Der Tausendfüßler in Düsseldorf. Foto: Jaro Gielens via flickr.

Der Nachkriegsstädtebau wurde von drei Leitbildern gesteuert: Die gegliederte und aufgelockerte Stadt gliederte die Stadt in Funktionen (Arbeiten, Wohnen, Freizeit, Verkehr) und lockerte das Gerüst durch Grünzüge auf. Das der Stadtlandschaft war geprägt durch die organisch schwingenden Verkehrs- und Grünbänder, welches die Natur in die Stadt zurück holen und die Städte von der Strenge der Blöcke und Achsen heilen sollte. Das von Bernhard Reichow geprägte Schlagwort der autogerechten Stadt ist der aufkommenden Technik des Automobils geschuldet gewesen. Dem Autoverkehr wurde während des Wiederaufbaus ein hoher Stellenwert beigemessen, trotz starker Eingriffe in die historische Substanz durch Verkehrsschneisen.

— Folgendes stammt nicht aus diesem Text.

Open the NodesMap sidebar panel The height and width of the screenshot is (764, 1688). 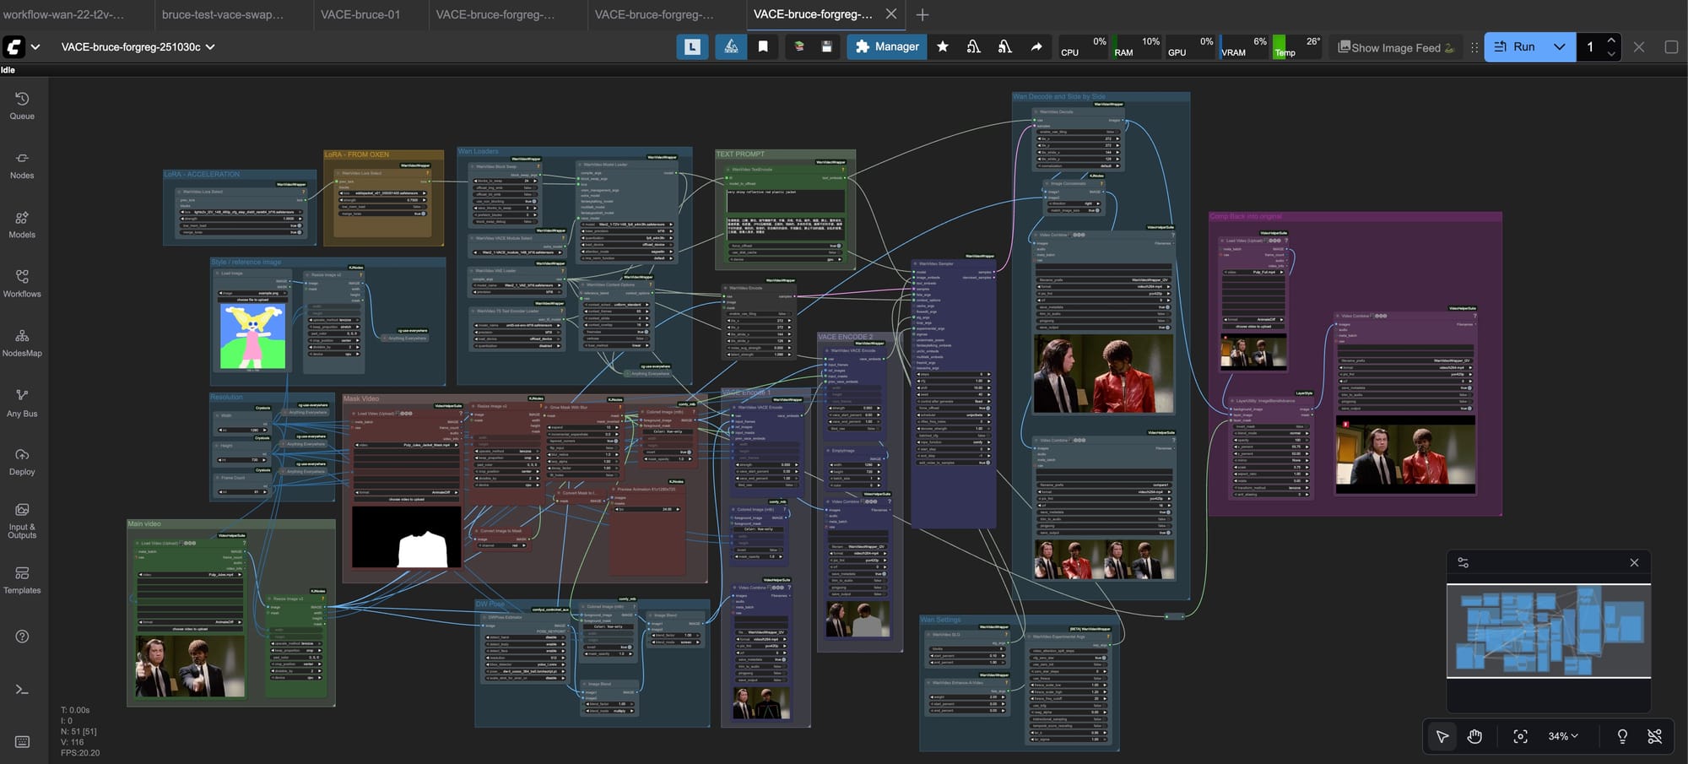tap(22, 343)
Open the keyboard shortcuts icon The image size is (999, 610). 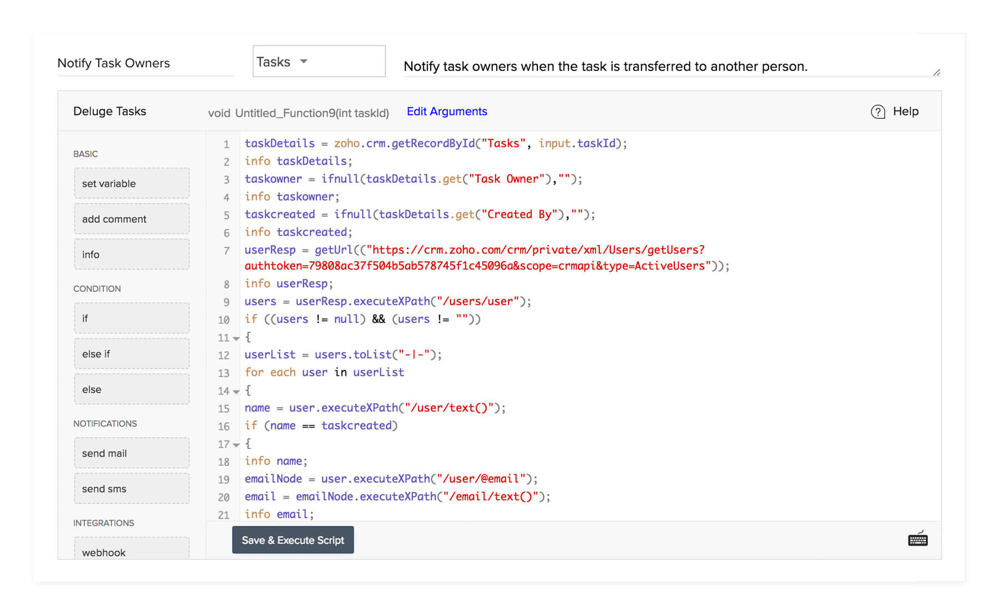917,539
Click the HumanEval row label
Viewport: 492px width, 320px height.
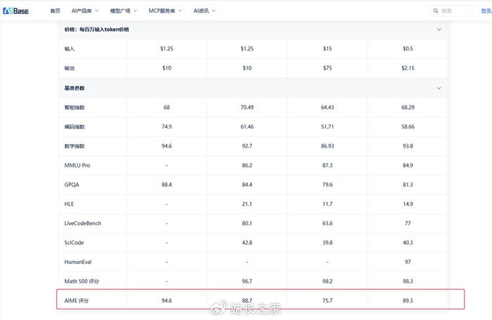click(x=77, y=262)
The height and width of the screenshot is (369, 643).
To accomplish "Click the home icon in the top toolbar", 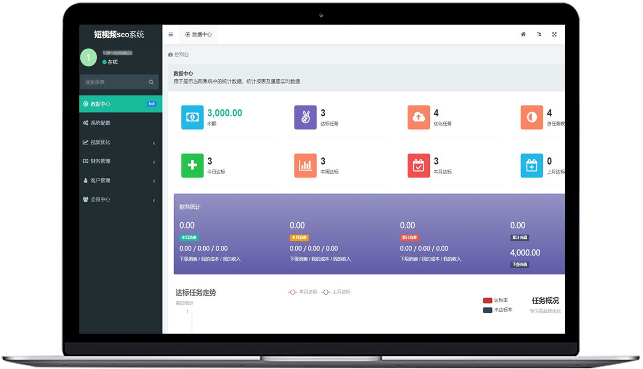I will [523, 34].
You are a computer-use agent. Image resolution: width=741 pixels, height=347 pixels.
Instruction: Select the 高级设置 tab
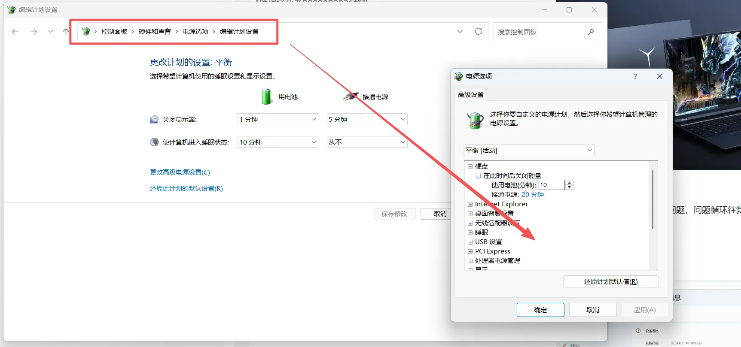tap(470, 95)
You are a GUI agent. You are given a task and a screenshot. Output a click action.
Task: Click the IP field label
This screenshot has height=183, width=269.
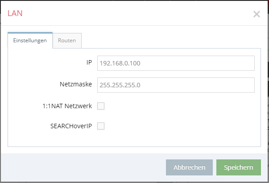(89, 62)
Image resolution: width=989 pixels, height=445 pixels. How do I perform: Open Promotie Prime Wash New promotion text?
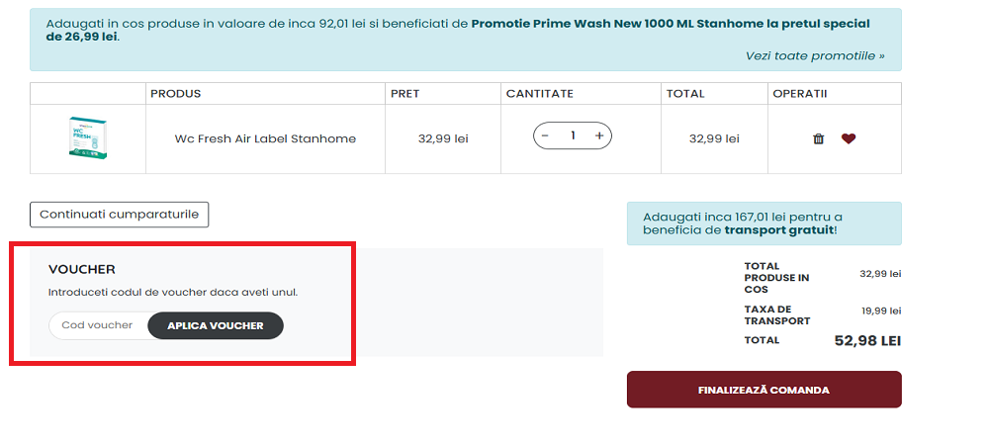pos(670,23)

Die Ausstellung „Die Stadt und das Auto“ im Museum der Arbeit in Hamburg greift dieses Thema auf und zeigt anhand von Objekten, Fotografien und Versuchsmodellen, wie Hamburg in seiner Verkehrsplanung auf das Auto reagiert hat – von der ersten Fußgängerampel Europas am Stephansplatz und der „autogerechten Stadt“ bis zu Mobilitätskonzepten und dem öffentlichen Nahverkehr im 21. Jahrhundert.